● EXERCISE BRIEF
Translate this sentence from the AWR Warehouse blog post into Spanish: "I ran through many debugging steps: changing preferred credentials, bouncing the agents, checking for firewalls blocking connectivity, none seemed to help."

● DOCUMENT PASSAGE
Tag Archives: emcli

EM13cR2 AWR Warehouse “Error communicating with agent” during transfer step with custom certificates

I have just noticed and resolved an issue in my EM13c R2 AWR Warehouse environment that I brought upon myself, hence a blog post for any others who might run into this, which also seems like a good time to release the scripts I use to generate and populate Oracle wallets for my EM13c agents.

After moving an AWRW source database from one EM13c managed server to a different EM13c managed server (same OS, same DB release), AWRW loads from that server began to fail. While debugging the issue, I first had to resolve an already-documented issue (see MOS note 2075341.1) where the source database had a NULL definition for the CAW_EXTR directory object, then fix up the data in the DBSNMP.CAW_EXTRACT_PROPERTIES table to reflect the CAW_EXTR directory. After resolving that, AWRW extracts ran successfully from the source database, but began to hang indefinitely during the CAW_RUN_ETL_NOW job in the transferAWR/transferFile job step, displaying only a cryptic error message:

An unhelpful error message

A helpful error message

I ran through many debugging steps: changing preferred credentials, bouncing the agents, checking for firewalls blocking connectivity, none seemed to help. Eventually I realized the step I had missed in setting up the new managed server where the source database now runs: I had not generated an Oracle wallet for the agent on the new server, while I did have an Oracle wallet for the agent on the previous, now-retired server. This created an issue because I have secured the agent on my OMS host (where my AWRW repository database runs) with a custom third party certificate, and the new agent, lacking a wallet containing a trusted root certificate to which it could trace the repository agent’s certificate, could not initiate a connection from the AWRW source DB host agent to the AWRW repository DB host agent.

● GIVEN INFORMATION

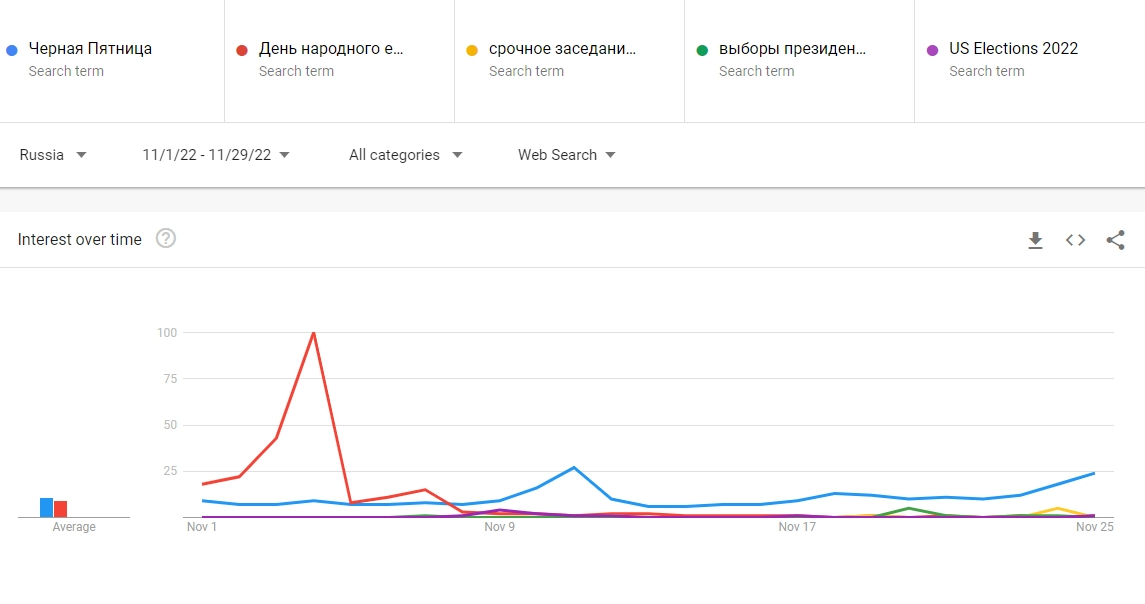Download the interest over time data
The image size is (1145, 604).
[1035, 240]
---
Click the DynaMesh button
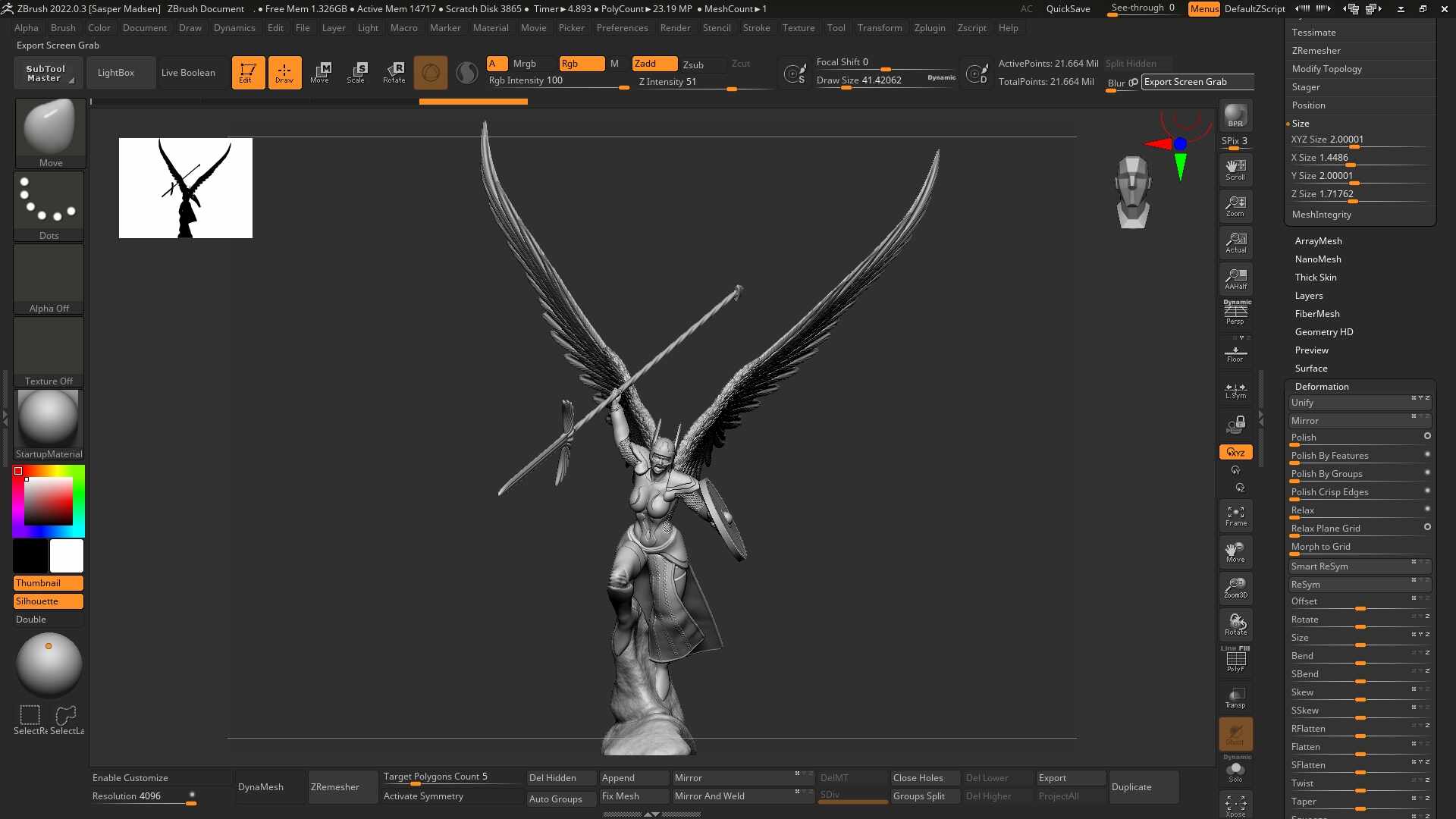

● WRITTEN RESPONSE
Realicé muchos pasos de depuración: cambiar las credenciales preferidas, reiniciar los agentes, comprobar si había cortafuegos que bloquearan la conectividad; ninguno pareció ayudar.